Employers risk making poor and costly decisions in response to employees asking to work from their homes.
Two cases have shown managers losing employment tribunal claims because of their unfair treatment of staff wanting to work out of office.
Cubitt Town Infants’ School was recently ordered to pay £17,000 to their former teaching assistant, Abi Balogun, by East London Employment Tribunal. The school had rejected her home working request while at the same time approving requests from her colleagues.
In another case, London Central Employment Tribunal upheld unfair dismissal and discrimination claims by a senior lending manager against Nationwide Building Association.
Abi Balogun wanted to do her work in special needs and disabilities from home in January 2021. She wanted to be able to support her young son who had cancer.
When Abi asked, head teacher, Emmy Alcock told her that she was not clinically vulnerable and said she had to either go into work or not get paid.
Abi then asked her why was it that a less qualified, white teaching assistant was allowed to work from home. Abi was then sacked.
She lodged an employment tribunal claim that included unfair dismissal, race discrimination and victimisation. She lost the unfair dismissal claim because she worked for an agency, but won the other claims.

REQUIRED ACTIONS:
1. Copy from the tribunal article the stretch from "Cubitt Town Infants’" through "not get paid." word for word.
2. According to the tribunal article, how much was Cubitt Town Infants' School ordered to pay Abi Balogun?
3. List every organization named in the tribunal article.
You will not need the rows for anything here.

DATASET:
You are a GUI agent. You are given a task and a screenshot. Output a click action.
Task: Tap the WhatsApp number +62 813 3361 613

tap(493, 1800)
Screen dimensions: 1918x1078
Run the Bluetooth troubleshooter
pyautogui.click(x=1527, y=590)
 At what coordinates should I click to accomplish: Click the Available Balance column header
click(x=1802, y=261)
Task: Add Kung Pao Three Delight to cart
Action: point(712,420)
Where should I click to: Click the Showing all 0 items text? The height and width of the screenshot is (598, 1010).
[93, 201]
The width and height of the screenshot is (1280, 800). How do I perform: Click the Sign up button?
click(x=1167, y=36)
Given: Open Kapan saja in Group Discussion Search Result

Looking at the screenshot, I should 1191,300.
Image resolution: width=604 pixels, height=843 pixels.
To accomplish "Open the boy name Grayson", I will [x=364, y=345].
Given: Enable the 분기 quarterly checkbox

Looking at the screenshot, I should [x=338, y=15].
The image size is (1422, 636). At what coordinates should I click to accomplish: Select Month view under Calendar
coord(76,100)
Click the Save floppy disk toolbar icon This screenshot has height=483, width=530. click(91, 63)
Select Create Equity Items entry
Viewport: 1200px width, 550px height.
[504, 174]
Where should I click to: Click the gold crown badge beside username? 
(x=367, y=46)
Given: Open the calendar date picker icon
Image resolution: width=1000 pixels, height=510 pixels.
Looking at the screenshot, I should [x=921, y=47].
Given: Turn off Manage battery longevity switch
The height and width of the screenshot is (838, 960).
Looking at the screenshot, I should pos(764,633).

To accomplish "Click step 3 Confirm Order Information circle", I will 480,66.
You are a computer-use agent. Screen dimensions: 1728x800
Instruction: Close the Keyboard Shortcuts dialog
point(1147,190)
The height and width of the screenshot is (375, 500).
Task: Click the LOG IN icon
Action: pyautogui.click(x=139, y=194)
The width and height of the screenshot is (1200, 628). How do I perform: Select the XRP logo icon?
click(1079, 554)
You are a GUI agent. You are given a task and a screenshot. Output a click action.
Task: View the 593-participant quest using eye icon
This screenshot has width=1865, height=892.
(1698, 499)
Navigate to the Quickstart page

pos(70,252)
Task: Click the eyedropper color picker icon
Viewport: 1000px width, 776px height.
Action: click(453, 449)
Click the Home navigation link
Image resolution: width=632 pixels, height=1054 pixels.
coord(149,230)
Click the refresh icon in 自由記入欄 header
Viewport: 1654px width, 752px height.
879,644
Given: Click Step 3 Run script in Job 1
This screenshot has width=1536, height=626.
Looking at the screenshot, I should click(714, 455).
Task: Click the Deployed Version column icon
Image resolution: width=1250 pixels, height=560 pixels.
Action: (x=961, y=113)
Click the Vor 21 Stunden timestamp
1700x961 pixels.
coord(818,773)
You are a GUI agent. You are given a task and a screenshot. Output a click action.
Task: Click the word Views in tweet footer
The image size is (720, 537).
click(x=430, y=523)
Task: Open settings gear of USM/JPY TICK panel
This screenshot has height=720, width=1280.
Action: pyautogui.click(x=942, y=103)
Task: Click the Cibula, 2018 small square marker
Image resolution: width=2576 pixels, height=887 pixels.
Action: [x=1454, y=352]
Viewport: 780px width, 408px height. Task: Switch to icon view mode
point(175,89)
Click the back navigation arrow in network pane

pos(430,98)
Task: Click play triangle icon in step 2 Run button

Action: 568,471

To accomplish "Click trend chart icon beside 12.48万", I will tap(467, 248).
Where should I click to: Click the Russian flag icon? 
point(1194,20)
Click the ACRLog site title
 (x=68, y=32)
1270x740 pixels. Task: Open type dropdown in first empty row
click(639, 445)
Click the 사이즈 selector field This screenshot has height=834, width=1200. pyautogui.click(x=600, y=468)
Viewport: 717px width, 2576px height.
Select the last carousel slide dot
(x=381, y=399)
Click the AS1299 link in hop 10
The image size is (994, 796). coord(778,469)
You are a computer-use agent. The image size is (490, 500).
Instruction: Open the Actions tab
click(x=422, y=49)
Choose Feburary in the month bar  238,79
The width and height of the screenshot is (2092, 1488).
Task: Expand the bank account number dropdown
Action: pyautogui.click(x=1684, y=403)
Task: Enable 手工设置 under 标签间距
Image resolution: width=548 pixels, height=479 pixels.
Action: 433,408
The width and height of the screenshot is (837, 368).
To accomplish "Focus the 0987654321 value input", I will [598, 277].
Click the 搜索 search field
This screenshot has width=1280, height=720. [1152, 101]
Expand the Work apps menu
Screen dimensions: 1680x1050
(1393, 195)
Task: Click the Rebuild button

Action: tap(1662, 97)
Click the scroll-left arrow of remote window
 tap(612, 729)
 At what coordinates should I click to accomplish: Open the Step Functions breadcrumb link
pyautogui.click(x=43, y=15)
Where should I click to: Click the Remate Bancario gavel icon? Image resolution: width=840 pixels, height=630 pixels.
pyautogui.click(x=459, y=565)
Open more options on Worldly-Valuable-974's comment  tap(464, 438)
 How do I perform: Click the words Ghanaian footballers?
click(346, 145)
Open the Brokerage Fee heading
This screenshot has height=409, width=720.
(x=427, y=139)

LIST OF ANSWERS:
1.
Cubitt Town Infants’ School was recently ordered to pay £17,000 to their former teaching assistant, Abi Balogun, by East London Employment Tribunal. The school had rejected her home working request while at the same time approving requests from her colleagues.
In another case, London Central Employment Tribunal upheld unfair dismissal and discrimination claims by a senior lending manager against Nationwide Building Association.
Abi Balogun wanted to do her work in special needs and disabilities from home in January 2021. She wanted to be able to support her young son who had cancer.
When Abi asked, head teacher, Emmy Alcock told her that she was not clinically vulnerable and said she had to either go into work or not get paid.

2. £17,000

3.
Cubitt Town Infants' School
East London Employment Tribunal
London Central Employment Tribunal
Nationwide Building Association